▸ **AIM OF THE TASK**:
In the entries that follow, find the line containing "Task: Click the Update button"; from there, copy every line exactly through the line containing "You are a computer-use agent. The width".

****

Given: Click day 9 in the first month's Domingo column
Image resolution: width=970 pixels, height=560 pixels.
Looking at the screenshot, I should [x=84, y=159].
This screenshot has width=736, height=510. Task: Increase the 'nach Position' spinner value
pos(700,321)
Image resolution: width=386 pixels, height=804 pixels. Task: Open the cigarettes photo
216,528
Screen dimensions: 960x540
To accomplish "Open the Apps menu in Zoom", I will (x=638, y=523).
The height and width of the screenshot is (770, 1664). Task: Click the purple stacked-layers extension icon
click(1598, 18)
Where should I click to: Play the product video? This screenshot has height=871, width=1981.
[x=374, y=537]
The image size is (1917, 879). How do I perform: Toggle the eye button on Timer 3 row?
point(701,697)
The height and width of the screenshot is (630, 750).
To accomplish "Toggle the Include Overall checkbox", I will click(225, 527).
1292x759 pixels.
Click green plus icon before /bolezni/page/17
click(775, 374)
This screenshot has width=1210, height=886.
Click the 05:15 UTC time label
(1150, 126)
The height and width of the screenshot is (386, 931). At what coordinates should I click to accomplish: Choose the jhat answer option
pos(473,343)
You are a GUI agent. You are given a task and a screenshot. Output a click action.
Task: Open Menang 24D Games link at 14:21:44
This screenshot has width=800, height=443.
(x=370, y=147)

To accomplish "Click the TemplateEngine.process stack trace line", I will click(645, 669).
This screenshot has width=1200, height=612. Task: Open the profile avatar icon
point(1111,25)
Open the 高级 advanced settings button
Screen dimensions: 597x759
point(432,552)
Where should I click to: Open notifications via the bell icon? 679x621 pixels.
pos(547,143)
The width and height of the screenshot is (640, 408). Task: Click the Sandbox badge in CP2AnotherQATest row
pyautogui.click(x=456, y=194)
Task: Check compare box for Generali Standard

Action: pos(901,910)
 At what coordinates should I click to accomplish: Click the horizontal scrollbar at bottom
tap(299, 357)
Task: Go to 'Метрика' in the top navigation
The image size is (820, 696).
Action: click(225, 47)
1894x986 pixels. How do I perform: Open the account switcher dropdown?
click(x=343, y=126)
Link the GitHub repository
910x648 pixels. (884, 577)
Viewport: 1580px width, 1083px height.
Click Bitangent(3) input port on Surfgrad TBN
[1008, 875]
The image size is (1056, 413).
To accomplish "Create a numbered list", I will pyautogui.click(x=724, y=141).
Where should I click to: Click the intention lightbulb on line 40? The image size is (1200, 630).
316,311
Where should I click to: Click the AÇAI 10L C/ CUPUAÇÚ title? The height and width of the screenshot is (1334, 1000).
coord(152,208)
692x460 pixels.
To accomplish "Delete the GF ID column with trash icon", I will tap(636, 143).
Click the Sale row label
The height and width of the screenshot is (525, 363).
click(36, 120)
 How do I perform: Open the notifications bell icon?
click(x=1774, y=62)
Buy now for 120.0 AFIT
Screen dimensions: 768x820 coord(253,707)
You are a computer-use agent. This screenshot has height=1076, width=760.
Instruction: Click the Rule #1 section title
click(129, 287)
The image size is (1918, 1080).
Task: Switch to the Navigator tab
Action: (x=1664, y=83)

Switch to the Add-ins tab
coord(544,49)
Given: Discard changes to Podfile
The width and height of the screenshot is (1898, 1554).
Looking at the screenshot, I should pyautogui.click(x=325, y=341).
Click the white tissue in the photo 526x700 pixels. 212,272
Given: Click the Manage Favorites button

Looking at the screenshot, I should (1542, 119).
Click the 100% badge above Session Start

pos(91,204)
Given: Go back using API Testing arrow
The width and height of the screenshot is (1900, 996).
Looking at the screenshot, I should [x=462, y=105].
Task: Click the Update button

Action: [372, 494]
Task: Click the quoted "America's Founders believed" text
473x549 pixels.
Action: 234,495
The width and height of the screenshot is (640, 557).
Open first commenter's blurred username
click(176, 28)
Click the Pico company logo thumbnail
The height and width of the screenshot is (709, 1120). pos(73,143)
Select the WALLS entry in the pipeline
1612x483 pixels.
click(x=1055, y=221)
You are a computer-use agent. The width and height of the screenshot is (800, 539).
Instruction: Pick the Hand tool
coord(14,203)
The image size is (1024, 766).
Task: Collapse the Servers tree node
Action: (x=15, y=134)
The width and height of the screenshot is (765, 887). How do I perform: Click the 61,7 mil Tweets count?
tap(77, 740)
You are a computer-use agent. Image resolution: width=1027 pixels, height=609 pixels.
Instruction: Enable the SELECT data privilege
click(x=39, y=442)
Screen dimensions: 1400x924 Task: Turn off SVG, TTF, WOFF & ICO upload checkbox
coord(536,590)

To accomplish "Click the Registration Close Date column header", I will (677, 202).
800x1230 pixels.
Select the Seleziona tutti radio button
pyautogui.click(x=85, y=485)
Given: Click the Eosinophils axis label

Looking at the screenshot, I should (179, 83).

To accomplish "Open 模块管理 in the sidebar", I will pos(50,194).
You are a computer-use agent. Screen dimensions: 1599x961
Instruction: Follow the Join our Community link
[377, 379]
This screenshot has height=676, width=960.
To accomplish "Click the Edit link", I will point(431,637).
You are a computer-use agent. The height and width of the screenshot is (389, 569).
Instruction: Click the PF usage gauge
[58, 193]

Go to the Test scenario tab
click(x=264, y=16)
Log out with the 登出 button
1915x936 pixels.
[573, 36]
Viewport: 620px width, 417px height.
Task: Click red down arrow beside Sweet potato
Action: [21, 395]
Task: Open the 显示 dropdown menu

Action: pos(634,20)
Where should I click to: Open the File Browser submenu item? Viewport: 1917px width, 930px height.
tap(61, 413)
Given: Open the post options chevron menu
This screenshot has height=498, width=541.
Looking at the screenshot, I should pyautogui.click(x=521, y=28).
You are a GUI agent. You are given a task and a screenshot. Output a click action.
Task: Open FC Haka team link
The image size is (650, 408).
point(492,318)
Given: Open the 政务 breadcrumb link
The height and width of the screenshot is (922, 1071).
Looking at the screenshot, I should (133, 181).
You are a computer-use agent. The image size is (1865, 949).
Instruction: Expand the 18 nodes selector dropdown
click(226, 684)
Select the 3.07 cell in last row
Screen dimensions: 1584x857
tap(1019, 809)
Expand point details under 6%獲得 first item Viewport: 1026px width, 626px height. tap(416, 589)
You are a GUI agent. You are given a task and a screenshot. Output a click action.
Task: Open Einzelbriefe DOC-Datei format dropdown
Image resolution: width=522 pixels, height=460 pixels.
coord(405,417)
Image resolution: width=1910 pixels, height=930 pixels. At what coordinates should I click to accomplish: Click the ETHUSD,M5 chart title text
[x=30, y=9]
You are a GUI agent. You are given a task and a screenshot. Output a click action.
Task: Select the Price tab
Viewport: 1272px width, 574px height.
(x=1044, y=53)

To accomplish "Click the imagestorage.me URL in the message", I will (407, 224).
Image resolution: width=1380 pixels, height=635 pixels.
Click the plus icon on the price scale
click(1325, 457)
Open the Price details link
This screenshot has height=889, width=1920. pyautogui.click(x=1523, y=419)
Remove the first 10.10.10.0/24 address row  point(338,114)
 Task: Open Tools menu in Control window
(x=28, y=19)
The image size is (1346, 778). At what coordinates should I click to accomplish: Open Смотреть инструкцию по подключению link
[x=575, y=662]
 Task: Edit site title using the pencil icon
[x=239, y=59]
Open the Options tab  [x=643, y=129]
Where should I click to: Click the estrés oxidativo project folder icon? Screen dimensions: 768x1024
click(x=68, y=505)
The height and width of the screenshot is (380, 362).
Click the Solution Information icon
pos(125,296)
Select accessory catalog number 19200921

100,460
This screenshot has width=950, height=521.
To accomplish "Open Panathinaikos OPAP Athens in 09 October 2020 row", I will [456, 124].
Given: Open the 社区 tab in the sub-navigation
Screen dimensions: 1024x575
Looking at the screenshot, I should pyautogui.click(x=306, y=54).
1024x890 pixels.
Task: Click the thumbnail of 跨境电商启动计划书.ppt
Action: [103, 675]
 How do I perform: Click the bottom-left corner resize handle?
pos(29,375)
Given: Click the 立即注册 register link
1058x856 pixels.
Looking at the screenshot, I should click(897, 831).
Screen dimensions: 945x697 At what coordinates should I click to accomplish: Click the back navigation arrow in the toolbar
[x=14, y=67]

****

▸ **OUTPUT BELOW**:
Task: Click the Update button

Action: [372, 494]
Task: Click the quoted "America's Founders believed" text
473x549 pixels.
Action: 234,495
The width and height of the screenshot is (640, 557).
Open first commenter's blurred username
click(176, 28)
Click the Pico company logo thumbnail
The height and width of the screenshot is (709, 1120). pos(73,143)
Select the WALLS entry in the pipeline
1612x483 pixels.
click(x=1055, y=221)
You are a computer-use agent. The width and height of the screenshot is (800, 539).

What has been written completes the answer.